Beyond the developments provoked by spatial metaphors, other uses of graphics displays are slower in evolving. One can speculate, for example, that color, depth representation, and iconography may better represent aspects of program structure and function such as scope, binding, and concurrent process execution.
In our work the power of the metaphor is explicitly acknowledged and a new metaphor is created. The title of this paper derives from the use of the word ``soft'' to describe computer interface whose design considers the computer user. Certainly the softest interface is another person-a programmer who can be instructed to accomplish the desired task.
Soft machine demonstrates an interface to several conventional computer programs (data-base query, electronic mail) that resembles interaction with a person. The interaction is in the form of an unconstrained spoken conversation with an electronic conversational partner (alter ego). The alter ego is an animated person-likeness that ``speaks'' with a high-quality speech synthesizer and ``listens'' with a continuous speech recognizer (Fig. 1). The animated image reflects the activity of the alter ego: the head motion of the likeness is consistent with attentive listening and the lips move with the alter ego's speech. The alter ego's conversational interests and visual character are easily personalized, suggesting `alter ego' for this conversational partner.
The alter ego's conversational ability resides in a pattern-matching script.

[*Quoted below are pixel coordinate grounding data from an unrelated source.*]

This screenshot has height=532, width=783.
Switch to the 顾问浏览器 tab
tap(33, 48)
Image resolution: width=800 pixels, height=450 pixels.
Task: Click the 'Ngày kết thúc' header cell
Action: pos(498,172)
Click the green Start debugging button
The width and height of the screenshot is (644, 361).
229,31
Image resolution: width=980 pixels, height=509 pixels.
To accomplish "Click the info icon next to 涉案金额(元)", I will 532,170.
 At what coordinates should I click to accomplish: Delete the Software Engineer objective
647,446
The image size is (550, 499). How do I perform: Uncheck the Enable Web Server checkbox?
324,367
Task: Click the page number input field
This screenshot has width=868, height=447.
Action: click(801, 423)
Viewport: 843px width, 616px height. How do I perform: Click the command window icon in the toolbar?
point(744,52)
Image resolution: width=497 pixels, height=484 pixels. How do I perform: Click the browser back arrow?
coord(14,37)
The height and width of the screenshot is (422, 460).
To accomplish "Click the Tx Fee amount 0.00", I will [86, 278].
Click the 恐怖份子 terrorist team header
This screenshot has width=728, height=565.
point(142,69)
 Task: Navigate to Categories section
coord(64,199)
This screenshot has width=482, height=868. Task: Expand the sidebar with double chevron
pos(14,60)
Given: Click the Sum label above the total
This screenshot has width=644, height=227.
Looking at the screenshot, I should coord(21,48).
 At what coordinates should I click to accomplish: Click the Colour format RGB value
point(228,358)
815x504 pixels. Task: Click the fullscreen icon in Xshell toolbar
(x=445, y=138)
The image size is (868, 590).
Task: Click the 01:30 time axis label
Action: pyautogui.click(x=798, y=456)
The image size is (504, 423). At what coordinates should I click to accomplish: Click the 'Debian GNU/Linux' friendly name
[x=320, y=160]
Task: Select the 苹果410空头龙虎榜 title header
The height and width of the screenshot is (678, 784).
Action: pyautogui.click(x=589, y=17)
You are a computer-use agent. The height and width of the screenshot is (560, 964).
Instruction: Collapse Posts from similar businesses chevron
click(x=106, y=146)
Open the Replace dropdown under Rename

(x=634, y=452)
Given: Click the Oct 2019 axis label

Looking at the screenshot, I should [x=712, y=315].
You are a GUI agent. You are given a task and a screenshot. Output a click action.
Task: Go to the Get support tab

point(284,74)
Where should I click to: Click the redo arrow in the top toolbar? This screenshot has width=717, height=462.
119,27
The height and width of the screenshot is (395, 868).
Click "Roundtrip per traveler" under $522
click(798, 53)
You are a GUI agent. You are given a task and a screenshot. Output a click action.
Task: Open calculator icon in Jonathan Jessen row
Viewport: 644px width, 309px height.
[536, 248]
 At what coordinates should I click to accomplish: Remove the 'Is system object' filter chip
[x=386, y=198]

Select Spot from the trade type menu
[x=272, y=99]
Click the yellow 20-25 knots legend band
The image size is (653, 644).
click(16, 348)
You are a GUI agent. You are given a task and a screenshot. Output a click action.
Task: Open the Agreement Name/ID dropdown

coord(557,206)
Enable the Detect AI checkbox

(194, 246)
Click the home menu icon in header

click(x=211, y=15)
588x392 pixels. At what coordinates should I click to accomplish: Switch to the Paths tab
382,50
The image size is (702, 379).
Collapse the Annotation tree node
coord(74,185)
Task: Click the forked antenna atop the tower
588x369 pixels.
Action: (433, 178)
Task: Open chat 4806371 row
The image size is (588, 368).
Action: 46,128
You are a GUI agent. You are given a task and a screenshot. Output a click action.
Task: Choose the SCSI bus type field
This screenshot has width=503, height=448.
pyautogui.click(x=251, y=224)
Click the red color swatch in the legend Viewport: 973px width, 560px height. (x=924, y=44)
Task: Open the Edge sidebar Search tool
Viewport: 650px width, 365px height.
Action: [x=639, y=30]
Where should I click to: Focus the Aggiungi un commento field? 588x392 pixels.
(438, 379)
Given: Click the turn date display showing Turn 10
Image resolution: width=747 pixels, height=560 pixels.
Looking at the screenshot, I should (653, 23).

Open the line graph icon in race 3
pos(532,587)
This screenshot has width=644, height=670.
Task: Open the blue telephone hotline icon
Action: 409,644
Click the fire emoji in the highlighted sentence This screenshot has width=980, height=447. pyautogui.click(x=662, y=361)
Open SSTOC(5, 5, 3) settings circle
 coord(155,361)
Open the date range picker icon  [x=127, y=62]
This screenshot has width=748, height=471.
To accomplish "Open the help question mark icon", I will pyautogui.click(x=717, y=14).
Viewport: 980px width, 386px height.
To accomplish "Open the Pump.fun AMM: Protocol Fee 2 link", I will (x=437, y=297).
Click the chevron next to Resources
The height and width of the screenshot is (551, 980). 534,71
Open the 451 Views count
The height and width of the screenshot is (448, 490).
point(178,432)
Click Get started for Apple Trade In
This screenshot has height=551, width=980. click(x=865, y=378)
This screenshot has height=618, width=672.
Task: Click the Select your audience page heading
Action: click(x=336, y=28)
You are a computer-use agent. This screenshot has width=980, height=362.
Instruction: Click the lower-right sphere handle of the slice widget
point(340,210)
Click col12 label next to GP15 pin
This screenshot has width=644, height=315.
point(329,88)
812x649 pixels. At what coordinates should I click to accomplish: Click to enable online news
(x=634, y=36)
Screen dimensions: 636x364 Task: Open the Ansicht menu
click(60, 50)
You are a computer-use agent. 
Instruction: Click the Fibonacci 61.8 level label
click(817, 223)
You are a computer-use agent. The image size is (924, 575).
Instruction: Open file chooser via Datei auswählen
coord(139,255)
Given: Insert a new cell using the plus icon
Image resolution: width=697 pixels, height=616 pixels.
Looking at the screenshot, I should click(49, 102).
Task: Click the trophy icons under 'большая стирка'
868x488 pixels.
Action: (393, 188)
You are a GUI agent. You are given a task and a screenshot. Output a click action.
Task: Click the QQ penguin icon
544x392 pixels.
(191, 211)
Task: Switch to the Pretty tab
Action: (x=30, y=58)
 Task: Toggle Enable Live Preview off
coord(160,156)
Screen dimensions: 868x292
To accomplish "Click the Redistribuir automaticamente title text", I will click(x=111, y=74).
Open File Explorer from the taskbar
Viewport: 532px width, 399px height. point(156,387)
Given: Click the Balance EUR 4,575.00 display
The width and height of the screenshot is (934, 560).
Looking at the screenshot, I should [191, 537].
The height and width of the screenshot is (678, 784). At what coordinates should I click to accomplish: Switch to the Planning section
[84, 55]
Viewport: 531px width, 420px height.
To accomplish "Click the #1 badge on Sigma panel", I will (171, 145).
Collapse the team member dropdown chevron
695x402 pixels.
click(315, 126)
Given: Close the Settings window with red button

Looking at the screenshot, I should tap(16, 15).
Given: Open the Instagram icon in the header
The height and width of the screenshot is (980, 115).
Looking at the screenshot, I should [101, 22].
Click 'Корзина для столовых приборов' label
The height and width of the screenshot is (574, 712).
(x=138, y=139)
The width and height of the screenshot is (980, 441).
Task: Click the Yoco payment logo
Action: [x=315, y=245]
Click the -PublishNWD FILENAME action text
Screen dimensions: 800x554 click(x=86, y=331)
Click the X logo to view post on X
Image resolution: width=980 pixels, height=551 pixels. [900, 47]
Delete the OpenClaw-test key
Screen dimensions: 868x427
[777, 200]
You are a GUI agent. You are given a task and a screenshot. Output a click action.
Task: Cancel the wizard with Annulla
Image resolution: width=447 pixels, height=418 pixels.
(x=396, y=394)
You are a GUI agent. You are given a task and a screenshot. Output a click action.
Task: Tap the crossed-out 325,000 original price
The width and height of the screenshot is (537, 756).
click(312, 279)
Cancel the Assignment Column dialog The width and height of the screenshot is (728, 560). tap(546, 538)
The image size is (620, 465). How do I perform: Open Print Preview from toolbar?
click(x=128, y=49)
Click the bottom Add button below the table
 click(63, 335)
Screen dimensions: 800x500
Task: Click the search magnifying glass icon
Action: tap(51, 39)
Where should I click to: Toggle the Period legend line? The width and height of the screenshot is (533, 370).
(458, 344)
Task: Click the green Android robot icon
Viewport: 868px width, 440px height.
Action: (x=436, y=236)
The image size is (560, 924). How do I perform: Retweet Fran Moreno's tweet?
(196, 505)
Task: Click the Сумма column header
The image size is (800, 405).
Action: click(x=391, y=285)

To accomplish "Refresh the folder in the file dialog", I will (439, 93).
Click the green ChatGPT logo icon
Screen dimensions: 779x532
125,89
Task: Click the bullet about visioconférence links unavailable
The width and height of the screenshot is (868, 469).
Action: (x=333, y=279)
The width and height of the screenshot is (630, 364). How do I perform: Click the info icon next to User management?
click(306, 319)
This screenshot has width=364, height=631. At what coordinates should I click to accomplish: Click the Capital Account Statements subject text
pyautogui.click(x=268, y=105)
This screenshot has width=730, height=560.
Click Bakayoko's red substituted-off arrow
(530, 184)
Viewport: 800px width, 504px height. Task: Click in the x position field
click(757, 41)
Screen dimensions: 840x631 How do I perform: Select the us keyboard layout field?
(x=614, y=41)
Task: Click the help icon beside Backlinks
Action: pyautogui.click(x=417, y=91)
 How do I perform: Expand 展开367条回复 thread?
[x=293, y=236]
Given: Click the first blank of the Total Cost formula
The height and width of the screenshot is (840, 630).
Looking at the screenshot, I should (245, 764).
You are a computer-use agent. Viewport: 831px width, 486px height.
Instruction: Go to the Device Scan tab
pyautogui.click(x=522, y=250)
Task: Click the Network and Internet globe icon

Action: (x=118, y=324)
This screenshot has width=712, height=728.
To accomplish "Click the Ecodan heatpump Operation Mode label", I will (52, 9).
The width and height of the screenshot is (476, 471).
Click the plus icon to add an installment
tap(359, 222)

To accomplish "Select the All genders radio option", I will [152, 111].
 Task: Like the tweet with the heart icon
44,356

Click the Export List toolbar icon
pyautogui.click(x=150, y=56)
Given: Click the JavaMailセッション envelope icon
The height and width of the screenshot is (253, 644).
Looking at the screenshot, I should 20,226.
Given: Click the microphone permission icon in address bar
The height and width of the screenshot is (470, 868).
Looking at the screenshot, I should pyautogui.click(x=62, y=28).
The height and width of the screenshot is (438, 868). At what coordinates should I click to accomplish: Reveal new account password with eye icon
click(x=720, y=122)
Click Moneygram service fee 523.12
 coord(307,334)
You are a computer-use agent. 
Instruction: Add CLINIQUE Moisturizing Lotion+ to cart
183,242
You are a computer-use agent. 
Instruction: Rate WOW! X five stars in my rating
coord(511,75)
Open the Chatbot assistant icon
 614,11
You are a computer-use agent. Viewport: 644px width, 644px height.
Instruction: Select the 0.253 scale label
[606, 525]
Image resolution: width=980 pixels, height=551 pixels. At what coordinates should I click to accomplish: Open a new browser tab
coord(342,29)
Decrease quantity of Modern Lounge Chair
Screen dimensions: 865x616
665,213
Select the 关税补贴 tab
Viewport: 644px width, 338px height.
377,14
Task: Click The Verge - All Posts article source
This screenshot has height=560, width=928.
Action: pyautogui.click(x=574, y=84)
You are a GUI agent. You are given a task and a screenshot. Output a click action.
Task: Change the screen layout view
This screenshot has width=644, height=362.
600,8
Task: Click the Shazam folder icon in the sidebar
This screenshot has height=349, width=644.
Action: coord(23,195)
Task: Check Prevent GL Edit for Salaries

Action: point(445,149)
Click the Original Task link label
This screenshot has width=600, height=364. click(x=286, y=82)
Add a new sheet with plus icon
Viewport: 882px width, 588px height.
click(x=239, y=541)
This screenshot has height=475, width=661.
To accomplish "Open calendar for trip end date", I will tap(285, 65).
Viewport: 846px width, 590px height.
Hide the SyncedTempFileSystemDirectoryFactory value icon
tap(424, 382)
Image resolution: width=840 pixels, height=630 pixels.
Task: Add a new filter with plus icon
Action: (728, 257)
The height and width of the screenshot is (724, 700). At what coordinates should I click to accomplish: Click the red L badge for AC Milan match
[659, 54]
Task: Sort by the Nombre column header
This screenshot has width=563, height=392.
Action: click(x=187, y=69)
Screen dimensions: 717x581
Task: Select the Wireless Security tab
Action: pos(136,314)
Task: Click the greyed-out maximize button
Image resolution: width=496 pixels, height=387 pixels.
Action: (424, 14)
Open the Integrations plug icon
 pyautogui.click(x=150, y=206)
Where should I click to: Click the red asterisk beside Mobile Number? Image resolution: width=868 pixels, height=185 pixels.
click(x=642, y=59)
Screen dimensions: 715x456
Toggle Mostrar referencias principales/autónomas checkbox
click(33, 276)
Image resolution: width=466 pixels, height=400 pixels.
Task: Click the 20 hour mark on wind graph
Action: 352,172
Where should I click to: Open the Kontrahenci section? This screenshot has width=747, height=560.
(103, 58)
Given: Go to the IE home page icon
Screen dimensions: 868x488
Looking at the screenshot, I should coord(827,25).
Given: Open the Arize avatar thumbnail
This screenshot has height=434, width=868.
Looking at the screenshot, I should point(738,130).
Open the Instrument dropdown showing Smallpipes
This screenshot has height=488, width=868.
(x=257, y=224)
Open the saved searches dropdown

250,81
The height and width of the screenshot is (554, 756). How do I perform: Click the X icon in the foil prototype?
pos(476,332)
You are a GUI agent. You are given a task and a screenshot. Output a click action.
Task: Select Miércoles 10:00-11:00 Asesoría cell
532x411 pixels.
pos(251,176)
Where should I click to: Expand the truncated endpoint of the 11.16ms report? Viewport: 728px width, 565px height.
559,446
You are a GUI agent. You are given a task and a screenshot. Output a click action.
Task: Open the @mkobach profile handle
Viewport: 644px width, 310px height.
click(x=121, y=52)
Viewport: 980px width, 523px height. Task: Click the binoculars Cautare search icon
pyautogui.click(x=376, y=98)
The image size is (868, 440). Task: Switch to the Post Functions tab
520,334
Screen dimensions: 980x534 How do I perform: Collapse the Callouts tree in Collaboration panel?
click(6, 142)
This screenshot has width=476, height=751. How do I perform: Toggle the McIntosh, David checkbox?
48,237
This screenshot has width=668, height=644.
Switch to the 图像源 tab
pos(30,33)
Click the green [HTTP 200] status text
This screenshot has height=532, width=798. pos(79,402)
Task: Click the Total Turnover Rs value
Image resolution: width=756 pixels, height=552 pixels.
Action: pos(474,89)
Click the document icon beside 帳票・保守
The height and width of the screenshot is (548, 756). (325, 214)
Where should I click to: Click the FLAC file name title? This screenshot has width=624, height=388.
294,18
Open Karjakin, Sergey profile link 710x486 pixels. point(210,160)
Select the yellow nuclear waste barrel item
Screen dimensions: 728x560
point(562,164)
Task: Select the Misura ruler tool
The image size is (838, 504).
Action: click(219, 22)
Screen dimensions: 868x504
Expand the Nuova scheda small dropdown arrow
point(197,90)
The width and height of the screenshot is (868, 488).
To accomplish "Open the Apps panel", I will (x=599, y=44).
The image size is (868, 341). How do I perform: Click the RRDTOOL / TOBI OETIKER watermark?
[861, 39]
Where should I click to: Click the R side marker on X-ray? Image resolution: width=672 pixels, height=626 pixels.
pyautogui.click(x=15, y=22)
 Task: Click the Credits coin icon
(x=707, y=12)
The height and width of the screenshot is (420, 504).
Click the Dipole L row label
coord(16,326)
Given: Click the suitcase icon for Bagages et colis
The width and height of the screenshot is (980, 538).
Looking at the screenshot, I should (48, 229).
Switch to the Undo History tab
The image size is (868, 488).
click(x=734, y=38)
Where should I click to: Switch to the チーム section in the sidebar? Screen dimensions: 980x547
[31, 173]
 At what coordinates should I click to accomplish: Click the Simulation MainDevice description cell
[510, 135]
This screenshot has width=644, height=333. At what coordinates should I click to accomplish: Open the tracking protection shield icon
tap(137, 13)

Patterns consist of ordered lists of words, optionally separated by wild cards (which match anything) or digits (which match a particular number of arbitrary words). Each pattern is associated with a list of responses or response procedures. Patterns are arranged in ascending order of generality. The output of the speech recognizer is tested against the patterns until a match is found. One of the associated responses is selected and either spoken or executed (the lisp EVAL function is used to execute program fragments within the script). As an example, the user might say
"why are you taking so long?"The corresponding output of the speech recognizer is
(? are you???)which matches the pattern
(1 are you*)and provokes the response
"Do you think I am?"
The speech recognizer used in this work returns up to five words recognized from continuous speech (one or two words per sentence is typical performance) with indication of words which are heard but not recognized.
The conversational script is similar to the Eliza program  though less sophisticated. The purpose of soft machine's conversational ability is not to simulate conversation with another human but to complete the personal metaphor while functioning as a sophisticated means of conversational prompting and system feedback. Thus, script responses serve to indicate the system's misunderstanding in a friendly and interesting way, and to encourage the user's continued and uninhibited interaction.
A variety of statements replace the usual ``?Unrecognized Command'', helping to overcome the frustration which often results from the limitations of current speech recognition systems  . The user's inquiry or expression of frustration may result in the amusing ``clearly this is an existential matter'' or the potentially constructive ``we were reading your mail'' rather than the illegal command syndrome.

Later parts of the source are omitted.